September 21, 2012 Updated Sep 21, 2012 at 10:06 AM CST

For those who filed for an extension on their tax return, the deadline is approaching. During this final push to get everything organized, the I-R-S is reminding small business owners of a tax credit that hasn't had a good response. It's a credit that many employers aren't finding worth their time.

Sarah Evans is proud to say that she offers health care to some of her employees.

But with a hefty price tag on premiums, she is unable to offer it to everyone.

"I think everyone wants to stay healthy, and healthcare costs are so expensive it's hard to do that independently."

So she was hopeful to hear about the Small business health care tax credit, enacted last year as part of the Affordable Care Act.

"It should be a real windfall for employers who provide health insurance for employees but there is a couple of fairly extensive limiting phase outs," says Jeffrey Schaefer, a CPA and tax manager at Eikill and Schilling in Cloquet.

Schaefer says once you take a look at the complicated calculation and look at the daunting paper work, many people don't find the tax credit beneficial enough to cash in.

"It seemed like it was going to be this big 'oh yeah get lots of money back because you put in plenty of money', but it really, it wasn't lots of money," says Sarah.

"A lot of times, businesses won't qualify for it at all.
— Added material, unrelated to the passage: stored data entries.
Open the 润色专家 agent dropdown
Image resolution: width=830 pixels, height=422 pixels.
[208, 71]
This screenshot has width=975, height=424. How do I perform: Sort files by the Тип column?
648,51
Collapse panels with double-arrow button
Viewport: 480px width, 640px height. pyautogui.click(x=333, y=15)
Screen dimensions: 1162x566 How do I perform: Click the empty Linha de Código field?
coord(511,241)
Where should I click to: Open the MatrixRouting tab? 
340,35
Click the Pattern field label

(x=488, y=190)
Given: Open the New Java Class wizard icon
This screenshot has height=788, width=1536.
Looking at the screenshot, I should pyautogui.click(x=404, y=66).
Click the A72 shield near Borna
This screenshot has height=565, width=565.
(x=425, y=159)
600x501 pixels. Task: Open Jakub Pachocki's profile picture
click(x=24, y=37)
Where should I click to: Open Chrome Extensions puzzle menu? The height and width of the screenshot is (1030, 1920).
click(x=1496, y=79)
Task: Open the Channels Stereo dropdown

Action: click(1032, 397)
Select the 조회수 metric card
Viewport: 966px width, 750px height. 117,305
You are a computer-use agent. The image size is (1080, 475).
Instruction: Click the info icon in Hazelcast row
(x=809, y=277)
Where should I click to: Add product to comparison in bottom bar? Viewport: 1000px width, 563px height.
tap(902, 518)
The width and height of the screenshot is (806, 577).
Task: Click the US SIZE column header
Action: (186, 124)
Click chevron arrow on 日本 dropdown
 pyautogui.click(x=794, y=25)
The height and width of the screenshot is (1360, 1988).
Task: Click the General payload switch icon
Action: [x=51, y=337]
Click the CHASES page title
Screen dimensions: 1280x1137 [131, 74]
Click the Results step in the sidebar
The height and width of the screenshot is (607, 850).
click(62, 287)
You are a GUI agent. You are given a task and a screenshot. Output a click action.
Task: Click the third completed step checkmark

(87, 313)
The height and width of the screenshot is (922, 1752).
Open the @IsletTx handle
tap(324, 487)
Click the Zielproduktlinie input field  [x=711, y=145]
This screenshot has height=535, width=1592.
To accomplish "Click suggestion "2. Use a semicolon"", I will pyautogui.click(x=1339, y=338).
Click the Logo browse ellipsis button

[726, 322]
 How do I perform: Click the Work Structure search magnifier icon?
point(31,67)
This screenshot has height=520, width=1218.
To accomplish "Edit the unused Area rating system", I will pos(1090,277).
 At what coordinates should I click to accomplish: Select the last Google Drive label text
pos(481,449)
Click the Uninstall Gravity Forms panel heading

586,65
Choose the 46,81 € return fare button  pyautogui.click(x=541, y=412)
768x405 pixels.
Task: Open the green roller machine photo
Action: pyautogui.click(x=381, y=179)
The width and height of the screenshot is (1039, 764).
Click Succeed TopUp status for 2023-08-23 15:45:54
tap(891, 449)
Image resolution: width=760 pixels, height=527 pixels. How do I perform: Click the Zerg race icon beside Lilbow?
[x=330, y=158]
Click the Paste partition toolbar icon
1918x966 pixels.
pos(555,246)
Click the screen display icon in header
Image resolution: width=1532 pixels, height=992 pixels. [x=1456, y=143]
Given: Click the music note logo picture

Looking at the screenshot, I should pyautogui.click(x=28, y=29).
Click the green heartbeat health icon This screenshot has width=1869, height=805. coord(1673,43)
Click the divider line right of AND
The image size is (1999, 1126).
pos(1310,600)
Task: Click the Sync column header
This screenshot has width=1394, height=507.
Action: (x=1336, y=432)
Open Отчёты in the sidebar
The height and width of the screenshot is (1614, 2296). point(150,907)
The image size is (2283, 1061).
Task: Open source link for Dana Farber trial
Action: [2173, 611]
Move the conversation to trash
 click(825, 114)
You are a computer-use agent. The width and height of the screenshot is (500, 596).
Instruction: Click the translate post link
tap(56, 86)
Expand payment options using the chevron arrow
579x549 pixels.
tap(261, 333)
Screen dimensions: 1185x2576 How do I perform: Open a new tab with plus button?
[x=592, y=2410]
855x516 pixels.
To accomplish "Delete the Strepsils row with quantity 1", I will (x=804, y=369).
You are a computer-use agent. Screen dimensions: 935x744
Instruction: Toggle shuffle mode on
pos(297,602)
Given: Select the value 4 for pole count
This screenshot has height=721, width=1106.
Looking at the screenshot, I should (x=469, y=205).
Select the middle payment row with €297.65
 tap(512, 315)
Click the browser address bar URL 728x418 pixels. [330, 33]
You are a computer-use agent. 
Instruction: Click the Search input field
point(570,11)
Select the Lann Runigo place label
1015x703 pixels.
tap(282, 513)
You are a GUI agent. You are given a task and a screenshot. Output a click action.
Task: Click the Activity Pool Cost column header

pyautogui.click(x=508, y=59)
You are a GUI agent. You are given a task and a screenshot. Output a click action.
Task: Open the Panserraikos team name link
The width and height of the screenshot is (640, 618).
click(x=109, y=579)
Many other times, the limiting provisions of this credit make it really hard for businesses to get a lot out of it," says Schaefer.

In fact, the Government Accountability office found that only about 170,000 businesses out of an eligible 1.4 to 4 million cashed in on the credit last year.

They say that the credit is not large enough to give incentive to employers to provide health care and they have advised the IRS to revise its procedures.

Although she wasn't able to get the full return, Sarah says it's better than nothing.

"Some money is better than no money."

Republican lawmakers are using this report from the Government Accountability Board to prove that the tax credit should be allowed to expire.

President Obama wants to extend the credit, with changes that would simplify and expand it.

The credit is set to expire in 2016.